Mieterhöhung und Orientierungshilfe zum Berliner Mietspiegel 2019/MietenWoG Bln und Erhöhungszeitpunkt

Auch bei Wohnungen ohne Bad, aber mit WC ist die Merkmalgruppe 1 („Bad/WC“) negativ zu bewerten, wenn in Bezug auf das WC die negativen Merkmale dieser Merkmalgruppe überwiegen.
Zehn sogenannte „Kreuzberger Fahrradbügel“ begründen für ein Haus mit 28 Mietparteien kein positives Merkmal.
Die Vorschrift in Art. 1 § 3 MietenWoG Bln wäre bereits im Erhöhungsprozess um Zustimmung zur Mieterhöhung anzuwenden, wenn der Vermieter Zustimmung zu einer Erhöhung für die Zeit nach dem 18.06.2019 geltend macht. Das MietenWoG Bln ist allerdings nicht verfassungsgemäß, was Voraussetzung seiner Anwendung wäre.

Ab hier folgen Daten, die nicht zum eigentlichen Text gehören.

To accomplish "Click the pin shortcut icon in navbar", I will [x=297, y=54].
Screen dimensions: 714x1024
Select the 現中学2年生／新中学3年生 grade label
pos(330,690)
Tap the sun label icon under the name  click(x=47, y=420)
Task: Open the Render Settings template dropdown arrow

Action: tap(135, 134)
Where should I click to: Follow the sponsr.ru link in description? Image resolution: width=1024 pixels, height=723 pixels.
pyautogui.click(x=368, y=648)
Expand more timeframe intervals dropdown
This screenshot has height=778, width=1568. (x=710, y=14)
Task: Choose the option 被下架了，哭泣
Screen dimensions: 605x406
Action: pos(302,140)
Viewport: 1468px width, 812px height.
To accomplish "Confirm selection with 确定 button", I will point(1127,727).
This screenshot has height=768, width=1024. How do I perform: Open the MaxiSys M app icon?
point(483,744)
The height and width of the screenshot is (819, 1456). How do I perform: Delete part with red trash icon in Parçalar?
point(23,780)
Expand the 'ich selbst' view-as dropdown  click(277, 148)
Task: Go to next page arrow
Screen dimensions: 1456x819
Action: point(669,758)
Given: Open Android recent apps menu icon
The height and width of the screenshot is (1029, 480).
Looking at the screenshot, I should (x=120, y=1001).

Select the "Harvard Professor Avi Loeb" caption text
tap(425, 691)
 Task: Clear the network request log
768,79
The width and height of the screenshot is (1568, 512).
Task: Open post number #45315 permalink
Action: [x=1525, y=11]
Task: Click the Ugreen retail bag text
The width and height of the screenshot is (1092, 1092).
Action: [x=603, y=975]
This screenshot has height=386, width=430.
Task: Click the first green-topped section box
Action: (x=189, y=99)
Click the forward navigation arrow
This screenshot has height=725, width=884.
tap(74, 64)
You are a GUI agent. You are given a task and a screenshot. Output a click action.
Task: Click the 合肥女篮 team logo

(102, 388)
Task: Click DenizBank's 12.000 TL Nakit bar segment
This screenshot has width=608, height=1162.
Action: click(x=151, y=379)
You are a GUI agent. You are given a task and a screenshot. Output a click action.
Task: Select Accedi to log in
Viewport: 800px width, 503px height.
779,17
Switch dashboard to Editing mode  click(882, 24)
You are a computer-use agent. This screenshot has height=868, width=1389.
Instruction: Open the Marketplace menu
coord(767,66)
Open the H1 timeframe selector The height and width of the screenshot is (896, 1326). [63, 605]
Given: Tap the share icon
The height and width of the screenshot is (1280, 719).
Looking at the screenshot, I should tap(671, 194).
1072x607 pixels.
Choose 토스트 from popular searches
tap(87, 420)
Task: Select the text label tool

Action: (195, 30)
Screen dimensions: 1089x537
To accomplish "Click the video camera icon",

LG Berlin, Beschluss vom 05.01.2021 – AZ 67 S 313/20 –

Mitgeteilt von Rechtsanwalt Gerd-Peter Junge

Die Vermieterin einer Wohnung ohne Bad und Sammelheizung verlangte von Ihrem Mieter die Zustimmung zu einer Mieterhöhung ab dem 1. November 2019, welche sie mit dem Berliner Mietspiegel 2019 begründete. Der Mieter verweigerte die Zustimmung. Er machte unter anderem geltend, dass neben dem Abzug von 2,20 Euro pro Quadratmeter wegen der fehlenden Ausstattung mit einer Sammelheizung und einem Bad zusätzlich auch die Merkmalgruppe 1 (Bad/WC) der Orientierungshilfe zum Berliner Mietspiegel 2019 negativ zu berücksichtigen sei, da das vorhandene WC nicht beheizbar ist. Die Vermieterin vertrat dagegen die Auffassung, dass eine solche negative Bewertung des WCs nicht neben dem ohnehin vorzunehmenden Abzug von 2,20 Euro wegen des fehlenden Bades und der fehlenden Sammelheizung vorgenommen werden könne. Dem widersprach das Landgericht. Die Orientierungshilfe gelte nicht nur für Wohnungen mit Bad, sondern auch für Wohnungen, welche lediglich über ein WC verfügen, was bereits aus der Überschrift „Bad/WC“ ersichtlich sei. „Daraus ergibt sich, dass in Wohnungen, in denen kein Bad vorhanden ist, die Merkmale hinsichtlich des vorhandenen WCs zu prüfen sind. Das stellt keine doppelte Berücksichtigung des negativen Merkmals dar. Denn eine Wohnung ohne Bad, aber mit beheizbarem WC hat mehr Wohnwert als eine Wohnung ohne Bad mit WC ohne Heizung“ .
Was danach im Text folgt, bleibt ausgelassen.